## Saved entries
◇ ◇ ◇
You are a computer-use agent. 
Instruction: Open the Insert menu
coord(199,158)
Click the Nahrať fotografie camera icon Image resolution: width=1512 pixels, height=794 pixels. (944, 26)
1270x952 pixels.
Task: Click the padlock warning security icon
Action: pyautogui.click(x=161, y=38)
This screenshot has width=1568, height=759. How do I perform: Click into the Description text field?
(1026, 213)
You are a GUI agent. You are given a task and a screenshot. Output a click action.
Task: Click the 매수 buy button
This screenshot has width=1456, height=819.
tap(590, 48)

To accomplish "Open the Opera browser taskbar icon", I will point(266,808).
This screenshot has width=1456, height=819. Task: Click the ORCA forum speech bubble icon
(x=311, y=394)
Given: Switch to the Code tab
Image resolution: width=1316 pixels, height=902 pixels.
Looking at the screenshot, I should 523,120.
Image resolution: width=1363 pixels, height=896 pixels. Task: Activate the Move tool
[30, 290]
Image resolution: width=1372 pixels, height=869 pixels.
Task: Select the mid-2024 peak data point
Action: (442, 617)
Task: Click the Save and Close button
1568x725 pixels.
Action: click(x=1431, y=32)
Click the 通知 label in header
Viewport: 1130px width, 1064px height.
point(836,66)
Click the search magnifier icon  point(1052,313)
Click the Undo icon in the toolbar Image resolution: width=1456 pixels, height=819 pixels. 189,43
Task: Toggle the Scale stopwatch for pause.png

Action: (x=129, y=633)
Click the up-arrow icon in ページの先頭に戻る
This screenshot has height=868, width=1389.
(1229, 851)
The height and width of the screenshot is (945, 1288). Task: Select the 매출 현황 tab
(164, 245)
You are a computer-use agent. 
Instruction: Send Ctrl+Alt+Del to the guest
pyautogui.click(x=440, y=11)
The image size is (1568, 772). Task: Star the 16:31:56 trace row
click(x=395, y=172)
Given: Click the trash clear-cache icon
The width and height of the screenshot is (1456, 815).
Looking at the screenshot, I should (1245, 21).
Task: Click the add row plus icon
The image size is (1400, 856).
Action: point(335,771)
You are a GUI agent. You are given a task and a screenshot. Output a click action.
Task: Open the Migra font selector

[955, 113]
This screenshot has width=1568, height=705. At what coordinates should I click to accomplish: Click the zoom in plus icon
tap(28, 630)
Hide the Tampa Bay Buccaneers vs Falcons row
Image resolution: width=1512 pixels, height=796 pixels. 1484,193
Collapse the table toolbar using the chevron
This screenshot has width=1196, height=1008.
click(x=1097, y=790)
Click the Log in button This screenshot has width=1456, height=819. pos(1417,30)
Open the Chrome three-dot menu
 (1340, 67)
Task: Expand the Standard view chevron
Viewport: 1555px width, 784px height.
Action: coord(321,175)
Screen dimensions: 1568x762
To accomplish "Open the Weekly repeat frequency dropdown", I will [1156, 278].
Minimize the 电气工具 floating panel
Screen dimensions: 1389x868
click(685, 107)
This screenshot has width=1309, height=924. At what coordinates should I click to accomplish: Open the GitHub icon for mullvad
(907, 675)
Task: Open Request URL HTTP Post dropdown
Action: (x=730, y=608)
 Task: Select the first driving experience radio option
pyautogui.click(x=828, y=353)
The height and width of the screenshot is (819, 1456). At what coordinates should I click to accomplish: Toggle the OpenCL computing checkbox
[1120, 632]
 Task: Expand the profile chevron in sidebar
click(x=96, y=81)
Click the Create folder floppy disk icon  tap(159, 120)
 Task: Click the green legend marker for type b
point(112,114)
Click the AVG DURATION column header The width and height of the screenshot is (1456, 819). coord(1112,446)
◇ ◇ ◇
## Instructions for the task
Respond with one number, the count of lines in the data that hold the string "toolbar".

## Exercise response
2